The Advanced Trees helpcast says that we can upload our own taxonomic trees, even in the setup wizard stage, but they have to be formatted correctly. What is the correct formatting?
Hi @vhough,
Getting the formatting correct is the key to making sure your hierarchy is built properly when you begin uploading taxonomy in Specify.
The Core Concept: Hierarchy
The most important principle to understand is that all trees in Specify (Taxonomy, Geography, Storage, etc.) are fundamentally hierarchical. Every record, or “node,” in the tree must have a parent node, except for the highest-level “root” nodes. When you upload a tree from a file, you are essentially providing a set of instructions that tells Specify how to build these parent-child relationships.

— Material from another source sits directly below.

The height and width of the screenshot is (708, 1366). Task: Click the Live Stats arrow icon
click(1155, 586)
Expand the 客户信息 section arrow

File Formatting for Upload
To create a taxonomic tree in Specify, you must generate a spreadsheet (typically a .csv, .tsv, or .xlsx) where each row represents a complete path from the highest rank down to the lowest rank for that particular entry, including authorship and any other details at each level. This will be imported using the WorkBench.

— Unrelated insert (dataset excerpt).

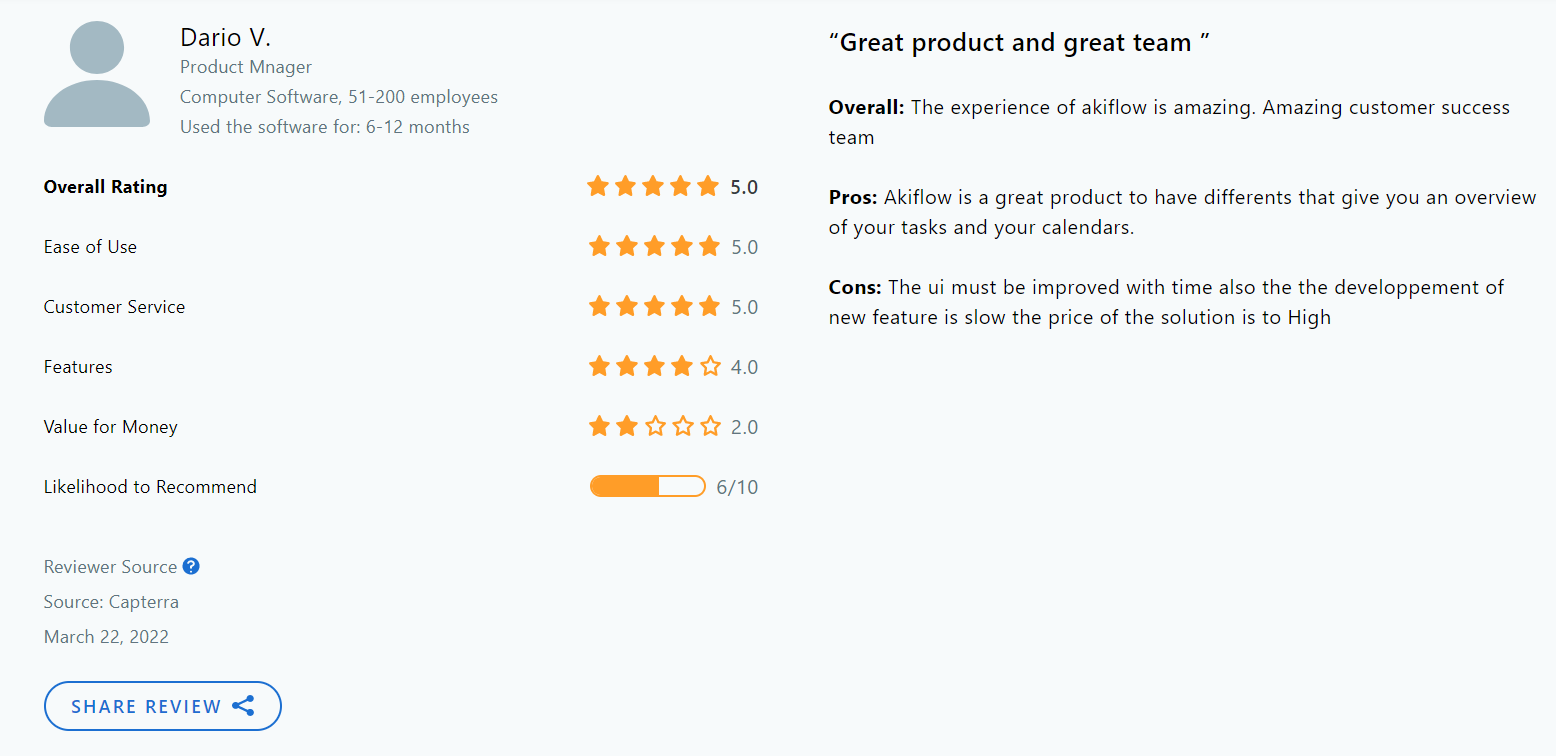
Task: Click the Reviewer Source label
Action: coord(110,566)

The columns in your spreadsheet should correspond to the ranks in your taxon tree definition (e.g., Kingdom, Phylum, Class, Order, Family, Genus, Species). The critical rule is that for every row, you must include the data for all preceding higher-level ranks.
Here is an example of a correctly formatted file. Notice how the higher-level ranks are repeated for each subsequent child row.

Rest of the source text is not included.